* REQUEST
How would you put this sentence from the forum thread below into Spanish: "First, How old r u and how long have u 2 been married?"

* GIVEN PASSAGE
_ _ _ _

# My husband is living me



## mamasboyswife (Apr 15, 2012)

I married the love of my live....i didnt know he smocked marihuana...after i found out, he likes to go to parties with friends and whole families that does the same all of them smocking that crap...he went to party today for new years eve and called me at 1.50am he called and said to me that we want different things and that he always wanted to have three wives and not one that put that much pressure but the kind of pressure i put is not being part of the group...he said his childhood friend is now a singer in China and he has another friend living in California that is doing good, that he is only 27 and wants to many things from life, he also said is planning to quit his job next year to live his life, he also doesnt want to die old he wants to die young when he can still be up and not that old that cant do anything just be bored...my heart is broken...he said i should look for another man that gives me kids someone from the church.....i told him im not upset and if that is what he wants his friends and bossy sister that every weekend ask him for babysitting and i know he is babysitting because i m very sure about it. i also told him this on and off is over, this one day bad and one day good is no longer for me and that i want him to be happy, he said he is because he has good friends that got his back...and that i am wrong because everybody in america specifically new york does marihuana, i told him not everybody does that...this bomb now just killed me just new years eve...wow...i told him that his wife got his back forever but those type of friends are just good when you can buy them drugs or when you are fine...if they are bad times, they will fly away...he said i am wrong and his situation is not like others....IDK what to think....help!!! i am screaming and crying for help...


----------



## Lily_O (Dec 17, 2012)

First, How old r u and how long have u 2 been married?

_ _ _ _

* Records for locating described items
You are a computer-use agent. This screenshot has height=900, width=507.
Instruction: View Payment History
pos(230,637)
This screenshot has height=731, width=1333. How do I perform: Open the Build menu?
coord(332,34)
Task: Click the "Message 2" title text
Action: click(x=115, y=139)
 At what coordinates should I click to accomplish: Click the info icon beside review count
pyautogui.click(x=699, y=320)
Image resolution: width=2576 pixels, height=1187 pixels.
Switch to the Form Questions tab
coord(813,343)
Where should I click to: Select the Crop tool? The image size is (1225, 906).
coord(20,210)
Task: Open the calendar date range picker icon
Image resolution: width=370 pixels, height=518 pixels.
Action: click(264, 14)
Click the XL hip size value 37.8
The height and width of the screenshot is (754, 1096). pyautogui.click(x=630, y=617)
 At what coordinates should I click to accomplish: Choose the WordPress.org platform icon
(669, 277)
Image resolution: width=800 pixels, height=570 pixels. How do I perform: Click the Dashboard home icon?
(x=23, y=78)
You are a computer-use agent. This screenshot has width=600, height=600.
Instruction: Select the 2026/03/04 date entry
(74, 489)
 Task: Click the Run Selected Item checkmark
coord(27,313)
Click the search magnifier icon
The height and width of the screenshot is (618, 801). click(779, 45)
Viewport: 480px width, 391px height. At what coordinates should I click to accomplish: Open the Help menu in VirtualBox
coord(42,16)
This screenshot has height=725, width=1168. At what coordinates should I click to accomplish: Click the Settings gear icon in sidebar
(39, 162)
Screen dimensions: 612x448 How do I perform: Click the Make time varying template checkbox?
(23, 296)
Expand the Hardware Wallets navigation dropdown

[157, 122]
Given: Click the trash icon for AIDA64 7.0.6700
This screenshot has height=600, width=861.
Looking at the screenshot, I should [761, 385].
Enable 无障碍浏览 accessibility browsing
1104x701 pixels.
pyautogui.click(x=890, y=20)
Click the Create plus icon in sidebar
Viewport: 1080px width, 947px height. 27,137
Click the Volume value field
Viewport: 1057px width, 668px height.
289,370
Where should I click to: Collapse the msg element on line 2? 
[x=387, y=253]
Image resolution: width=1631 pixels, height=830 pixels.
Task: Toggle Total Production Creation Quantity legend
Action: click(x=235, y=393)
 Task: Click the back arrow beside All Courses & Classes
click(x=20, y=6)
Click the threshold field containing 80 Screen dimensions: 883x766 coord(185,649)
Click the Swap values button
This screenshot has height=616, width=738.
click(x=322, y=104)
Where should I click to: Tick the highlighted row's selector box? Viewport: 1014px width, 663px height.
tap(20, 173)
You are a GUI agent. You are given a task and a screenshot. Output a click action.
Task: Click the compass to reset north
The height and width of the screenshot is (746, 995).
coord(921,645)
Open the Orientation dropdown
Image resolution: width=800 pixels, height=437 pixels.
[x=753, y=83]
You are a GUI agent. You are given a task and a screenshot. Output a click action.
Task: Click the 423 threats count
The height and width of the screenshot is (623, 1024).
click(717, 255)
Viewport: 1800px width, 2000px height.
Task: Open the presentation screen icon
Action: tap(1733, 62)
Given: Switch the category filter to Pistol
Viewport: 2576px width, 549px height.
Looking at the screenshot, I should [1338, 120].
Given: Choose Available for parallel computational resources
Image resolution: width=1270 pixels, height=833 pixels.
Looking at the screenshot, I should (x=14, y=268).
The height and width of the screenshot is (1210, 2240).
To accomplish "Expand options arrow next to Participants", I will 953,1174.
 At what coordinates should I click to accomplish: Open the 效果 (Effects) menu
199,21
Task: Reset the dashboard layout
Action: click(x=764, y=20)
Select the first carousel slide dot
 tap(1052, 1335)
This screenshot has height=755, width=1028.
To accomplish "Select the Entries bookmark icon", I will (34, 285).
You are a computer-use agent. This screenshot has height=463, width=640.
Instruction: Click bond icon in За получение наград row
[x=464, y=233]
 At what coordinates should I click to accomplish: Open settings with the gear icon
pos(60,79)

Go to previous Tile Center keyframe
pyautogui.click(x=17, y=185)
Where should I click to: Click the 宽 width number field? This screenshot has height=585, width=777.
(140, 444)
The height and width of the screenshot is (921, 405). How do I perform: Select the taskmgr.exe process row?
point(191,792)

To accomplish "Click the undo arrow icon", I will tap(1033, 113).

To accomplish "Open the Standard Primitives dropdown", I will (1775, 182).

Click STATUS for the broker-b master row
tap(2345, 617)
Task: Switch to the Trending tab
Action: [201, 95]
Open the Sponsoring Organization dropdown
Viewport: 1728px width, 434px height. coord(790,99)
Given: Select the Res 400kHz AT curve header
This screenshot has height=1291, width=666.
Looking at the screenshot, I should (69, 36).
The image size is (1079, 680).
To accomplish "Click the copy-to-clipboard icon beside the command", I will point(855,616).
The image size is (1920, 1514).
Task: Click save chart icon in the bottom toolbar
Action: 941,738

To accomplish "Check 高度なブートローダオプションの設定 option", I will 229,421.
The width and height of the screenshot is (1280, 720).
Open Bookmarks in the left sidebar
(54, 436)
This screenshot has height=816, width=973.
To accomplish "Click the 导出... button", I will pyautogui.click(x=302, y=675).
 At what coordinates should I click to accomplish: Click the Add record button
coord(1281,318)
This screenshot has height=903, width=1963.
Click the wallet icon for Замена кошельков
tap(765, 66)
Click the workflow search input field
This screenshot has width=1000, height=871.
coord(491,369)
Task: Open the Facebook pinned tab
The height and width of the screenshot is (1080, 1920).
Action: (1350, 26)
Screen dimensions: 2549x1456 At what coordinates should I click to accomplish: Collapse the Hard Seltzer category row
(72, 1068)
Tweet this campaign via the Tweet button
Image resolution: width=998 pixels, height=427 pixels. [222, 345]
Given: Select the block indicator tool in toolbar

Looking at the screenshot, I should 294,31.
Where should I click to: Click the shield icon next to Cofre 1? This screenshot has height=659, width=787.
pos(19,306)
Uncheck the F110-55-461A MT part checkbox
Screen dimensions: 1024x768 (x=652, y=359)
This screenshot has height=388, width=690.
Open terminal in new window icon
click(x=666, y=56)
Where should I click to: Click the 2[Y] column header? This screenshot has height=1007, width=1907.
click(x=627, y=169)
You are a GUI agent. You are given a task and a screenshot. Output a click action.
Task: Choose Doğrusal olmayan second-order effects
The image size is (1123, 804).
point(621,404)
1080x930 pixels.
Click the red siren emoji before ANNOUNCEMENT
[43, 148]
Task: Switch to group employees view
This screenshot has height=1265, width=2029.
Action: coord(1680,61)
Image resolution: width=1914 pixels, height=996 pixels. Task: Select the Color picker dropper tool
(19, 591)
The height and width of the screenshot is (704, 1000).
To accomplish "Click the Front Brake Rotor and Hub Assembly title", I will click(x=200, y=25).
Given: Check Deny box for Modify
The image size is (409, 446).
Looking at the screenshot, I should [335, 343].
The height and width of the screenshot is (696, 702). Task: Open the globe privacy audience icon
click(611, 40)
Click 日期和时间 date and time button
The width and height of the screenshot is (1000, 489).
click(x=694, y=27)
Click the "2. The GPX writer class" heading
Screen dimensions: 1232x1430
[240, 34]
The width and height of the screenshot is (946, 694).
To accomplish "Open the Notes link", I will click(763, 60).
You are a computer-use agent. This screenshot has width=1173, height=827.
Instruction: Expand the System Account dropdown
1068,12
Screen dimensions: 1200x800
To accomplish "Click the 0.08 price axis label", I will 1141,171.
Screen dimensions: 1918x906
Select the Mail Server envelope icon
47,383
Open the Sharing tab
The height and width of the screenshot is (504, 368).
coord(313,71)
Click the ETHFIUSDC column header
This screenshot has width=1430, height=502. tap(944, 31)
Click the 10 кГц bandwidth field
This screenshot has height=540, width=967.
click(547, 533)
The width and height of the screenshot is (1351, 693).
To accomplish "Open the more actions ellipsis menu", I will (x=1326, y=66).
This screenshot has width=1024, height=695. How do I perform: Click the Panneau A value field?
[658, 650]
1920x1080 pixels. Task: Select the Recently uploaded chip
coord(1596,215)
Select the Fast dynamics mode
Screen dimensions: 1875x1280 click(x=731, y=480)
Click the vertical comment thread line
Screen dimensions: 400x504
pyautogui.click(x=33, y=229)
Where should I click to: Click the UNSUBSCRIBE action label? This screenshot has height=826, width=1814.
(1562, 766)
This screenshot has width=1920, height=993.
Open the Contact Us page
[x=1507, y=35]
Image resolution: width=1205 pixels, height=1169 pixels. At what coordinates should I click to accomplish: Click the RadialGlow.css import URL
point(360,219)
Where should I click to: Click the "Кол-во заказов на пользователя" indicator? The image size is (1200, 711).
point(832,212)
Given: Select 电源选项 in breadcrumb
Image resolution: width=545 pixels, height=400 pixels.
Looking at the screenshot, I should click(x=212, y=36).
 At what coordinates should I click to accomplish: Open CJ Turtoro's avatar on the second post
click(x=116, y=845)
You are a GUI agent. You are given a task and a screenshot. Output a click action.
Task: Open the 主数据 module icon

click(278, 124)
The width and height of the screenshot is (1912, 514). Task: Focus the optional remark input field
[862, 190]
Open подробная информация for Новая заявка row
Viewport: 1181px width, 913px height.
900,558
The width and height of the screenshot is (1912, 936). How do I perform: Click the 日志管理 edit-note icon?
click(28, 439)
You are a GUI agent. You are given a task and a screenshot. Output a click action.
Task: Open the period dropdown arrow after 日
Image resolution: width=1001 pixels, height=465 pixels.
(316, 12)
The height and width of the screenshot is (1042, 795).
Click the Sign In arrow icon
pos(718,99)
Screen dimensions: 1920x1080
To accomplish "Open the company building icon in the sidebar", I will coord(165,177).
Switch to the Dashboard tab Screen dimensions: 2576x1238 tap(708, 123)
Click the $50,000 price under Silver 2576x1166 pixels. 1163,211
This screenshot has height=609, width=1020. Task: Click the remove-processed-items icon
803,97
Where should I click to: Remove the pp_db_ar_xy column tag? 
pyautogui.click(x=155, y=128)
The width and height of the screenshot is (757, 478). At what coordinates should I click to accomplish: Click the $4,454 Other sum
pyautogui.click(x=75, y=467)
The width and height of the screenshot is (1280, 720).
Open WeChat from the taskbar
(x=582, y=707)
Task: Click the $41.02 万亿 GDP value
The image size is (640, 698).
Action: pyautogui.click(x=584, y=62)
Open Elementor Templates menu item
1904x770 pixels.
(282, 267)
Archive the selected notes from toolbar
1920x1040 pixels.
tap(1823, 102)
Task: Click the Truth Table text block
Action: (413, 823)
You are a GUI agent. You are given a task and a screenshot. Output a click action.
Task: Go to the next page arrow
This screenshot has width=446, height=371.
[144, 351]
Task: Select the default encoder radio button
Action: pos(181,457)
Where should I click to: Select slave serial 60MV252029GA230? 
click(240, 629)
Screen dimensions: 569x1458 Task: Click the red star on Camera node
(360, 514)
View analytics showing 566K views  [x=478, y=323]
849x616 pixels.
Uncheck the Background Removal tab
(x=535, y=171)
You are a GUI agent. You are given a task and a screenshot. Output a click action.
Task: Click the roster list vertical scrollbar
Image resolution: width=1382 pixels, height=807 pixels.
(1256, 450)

_ _ _ _

* EXERCISE ANSWER
Primero, ¿cuántos años tienes y cuánto tiempo llevan casados ustedes dos?